本文:
----------
息を吐くこと吸うことは、生きること死ぬことにつながる | 看取り看護師めぐ〜死ぬとは最期まで生きること

看取り看護師めぐ〜死ぬとは最期まで生きること

どうか大切な人の最期を穏やかに看取れますように
どうかあなたが最期まで、笑って楽しく生きられますように
最期まで笑って楽しく過ごせる生き方をサポートしたいと奮闘中。

先日、何だか呼ばれたような気がして病室に行くと、いつもは目を閉じている患者のNさん(仮名)が目をあけてこちらを見ていました。

めずらしいな~と思って近づき、いつものように「こんにちは」と話しかけました。

ところが、Nさんはいつもと違うのです。

呼吸が荒く、顔は真っ青。

これはおかしい!

橈骨動脈(手首の親指側にある動脈)に触れるが脈がありません。

私は急いでナースコールを押し、他の医療スタッフを呼びました。

大部屋だったので個室に移そうとしている最中に、Nさんは大きく息を吸いました。

息を“引き取った“のです。



息を吐くこと吸うことは、生きること死ぬことにつながります。

あたりまえのような気もしますが、少し掘り下げて考えてきましょう。

赤ちゃんは産声をあげるときに、母体の中で吸った空気をそとの世界に吐き出します。

息を吐いたことによって、新しい空気を吸い込めるのです。

息を吐くことは生きることにつながります。


逆に人は亡くなるときに息を引き取ります。

つまり吸った息を吐けない。

吐けないから吸えない。

そして死ぬ・・・・・。

だから息を吐き出すとは言わずに、息を引き取るというのです。

息を吐くことは死ぬことにつながります。




私たちは何気なく息を吐いたり吸ったりしていますが、これは生きること死ぬことにつながっているのです。

身近にあるのは生だけではありません。

死というのもとても身近にぱるものなのです。
----------
やること: 本文の「橈骨動脈(手首の親指側にある動脈)に触れるが脈がありません。」から「あたりまえのような気もしますが、少し掘り下げて考えてきましょう。」まで（「あたりまえのような気もしますが、少し掘り下げて考えてきましょう。」も含めて）を、一字一句変えずに書き写してください。 このあとの記録は、本文とは別の出典から取ったものです。

提供された情報:
----------
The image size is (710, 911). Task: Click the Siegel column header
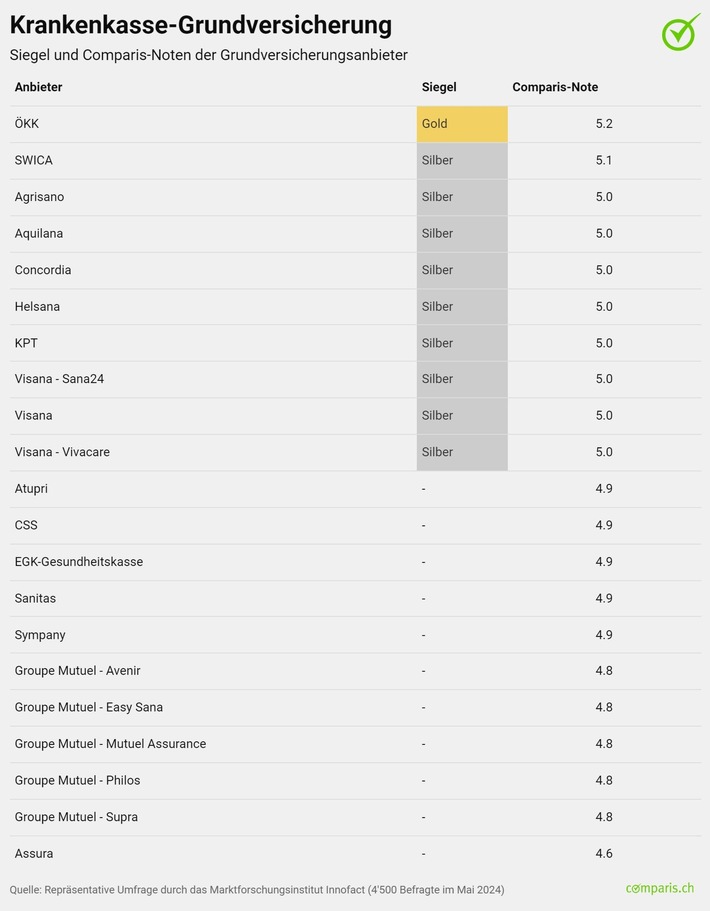pos(439,87)
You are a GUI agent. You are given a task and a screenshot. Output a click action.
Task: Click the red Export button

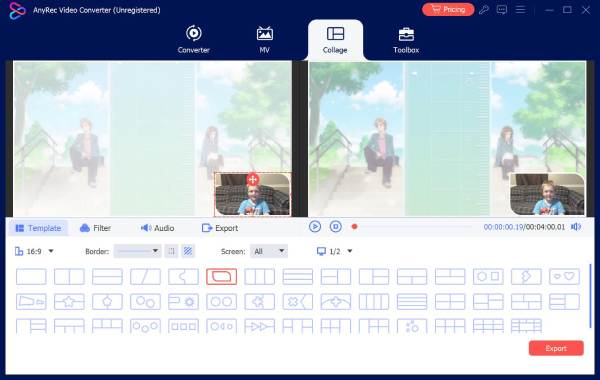click(x=556, y=348)
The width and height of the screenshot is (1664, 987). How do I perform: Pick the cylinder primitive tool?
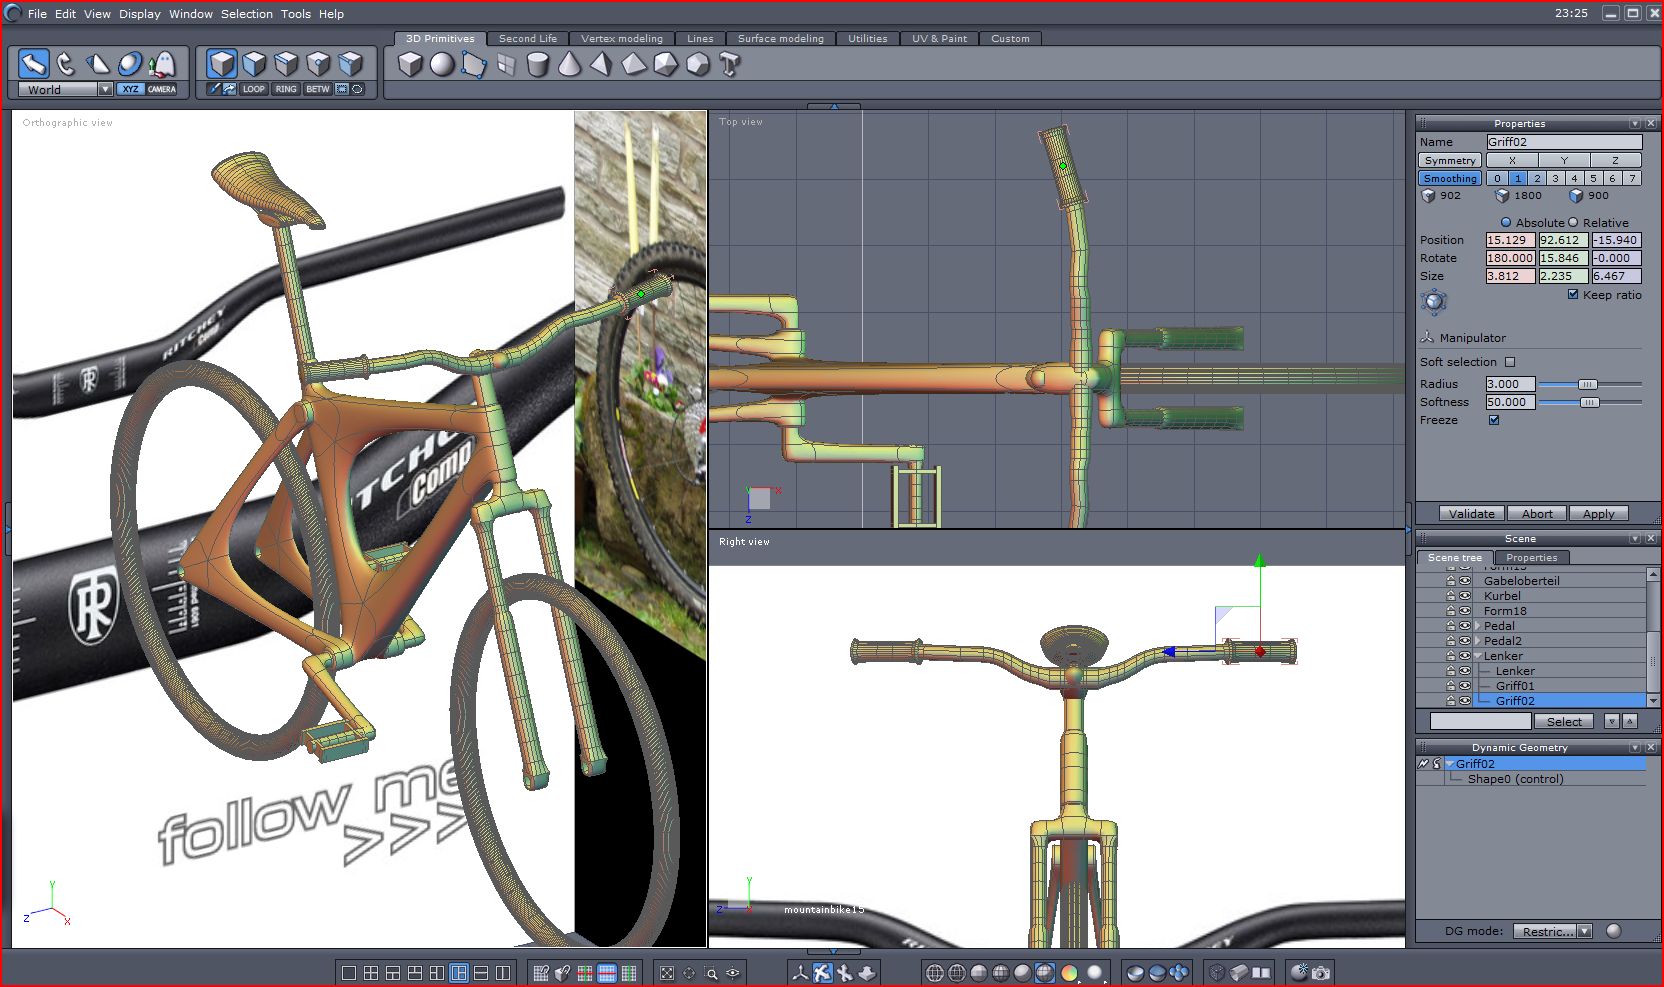click(538, 65)
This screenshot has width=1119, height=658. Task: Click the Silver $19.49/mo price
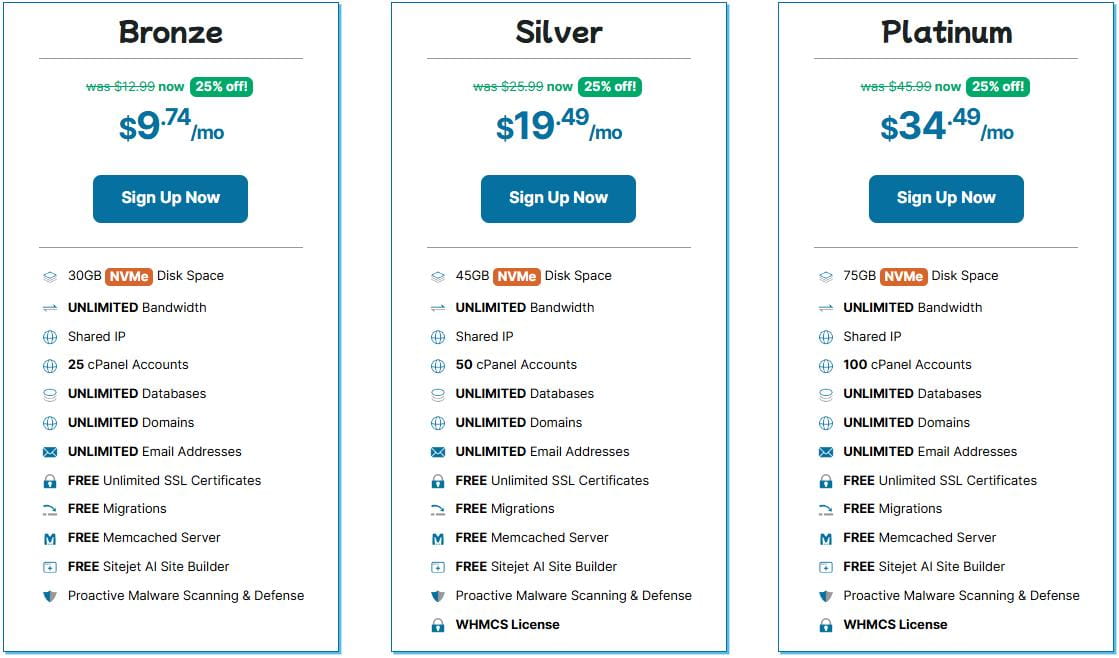pos(558,127)
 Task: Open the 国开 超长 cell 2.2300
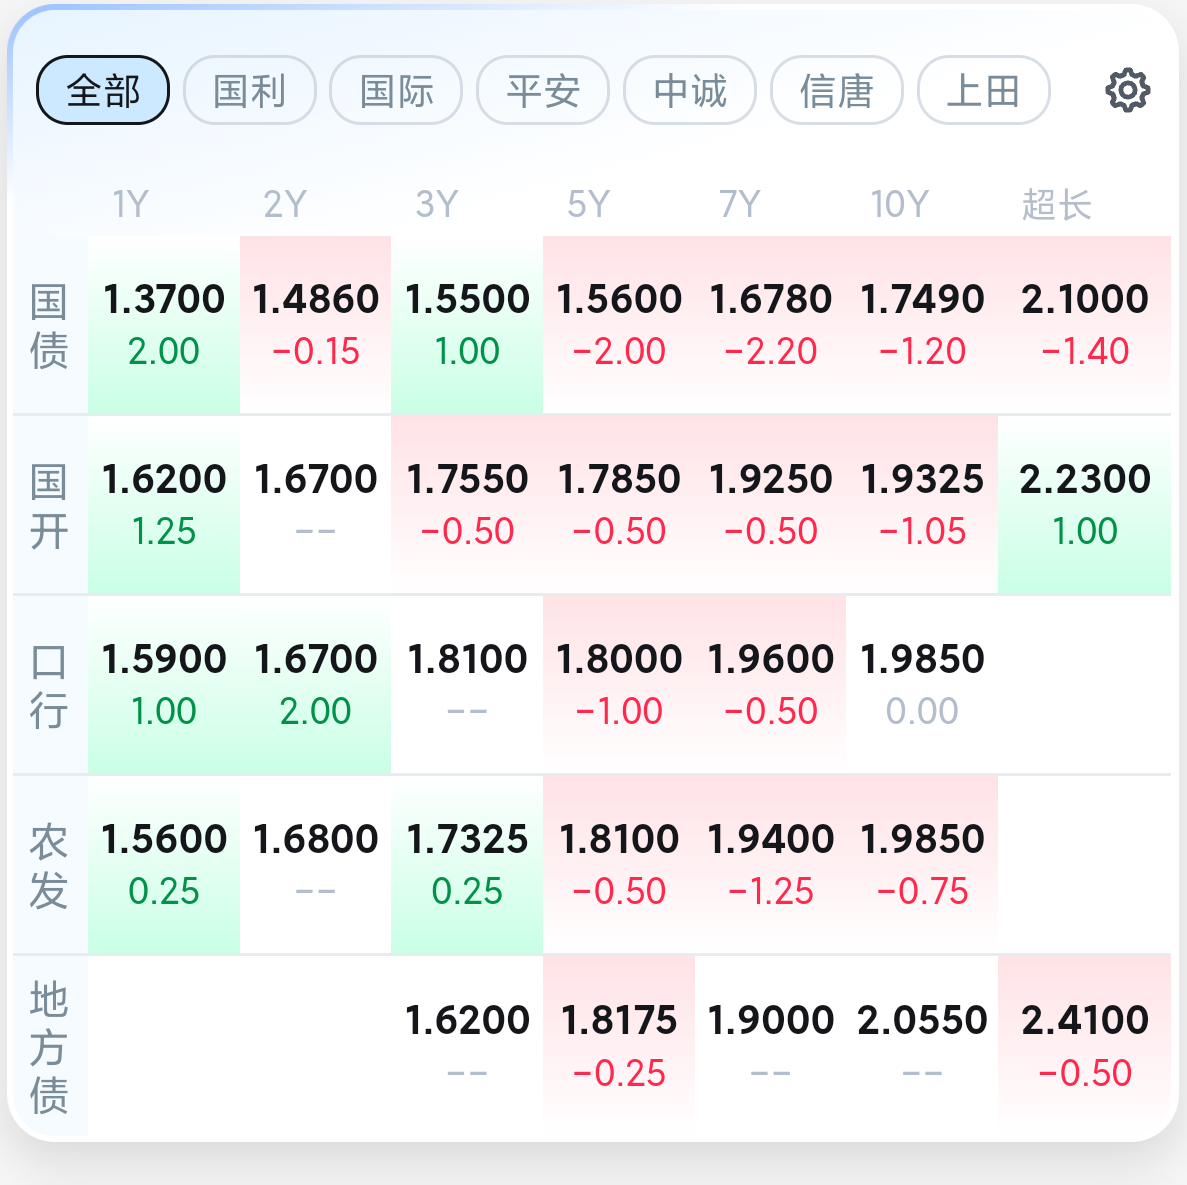click(1085, 505)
----------
解答:
橈骨動脈(手首の親指側にある動脈)に触れるが脈がありません。

私は急いでナースコールを押し、他の医療スタッフを呼びました。

大部屋だったので個室に移そうとしている最中に、Nさんは大きく息を吸いました。

息を“引き取った“のです。



息を吐くこと吸うことは、生きること死ぬことにつながります。

あたりまえのような気もしますが、少し掘り下げて考えてきましょう。